Nacho is a common nickname, short for Ignacio. The story goes that this dish was created by a maitre d’ named Ignacio Anaya Garcia. Working in a popular restaurant in Piedras Negras, across the border from a military base in Eagle Pass, Texas, he was on shift when a group of American military wives stopped by.

Unfortunately, the chef was out, and Ignacio, not wanting the women to go hungry, went into the kitchen himself to make something out of the ingredients he could find. He grabbed totopos (fried corn tortilla chips), Colby cheese, and sliced jalapeños and stuck them in the oven. The women loved it and referred to it as Nacho’s special. Nacho himself eventually moved to Eagle Pass and opened a restaurant called “Nacho’s,” and Pedras Negras celebrated itself as the birthplace of the dish. The town now celebrates a yearly “Nacho Day.”

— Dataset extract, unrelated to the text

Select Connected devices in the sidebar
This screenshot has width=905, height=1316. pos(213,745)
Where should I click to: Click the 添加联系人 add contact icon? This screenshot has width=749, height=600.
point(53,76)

Nachos became widespread after their introduction at baseball stadiums by Frank Liberto. By this point, the dish was famous in restaurants across the state. Liberto began selling them at his stadium in Arlington, Texas, with one important adjustment. He created a longer shelf life by inventing a cheese that “could survive a nuclear blast” as a topping rather than regular cheese. This dish became a U.S. staple at ball games and beyond. Unfortunately, the connection to Ignacio and his hometown became somewhat forgotten.[4]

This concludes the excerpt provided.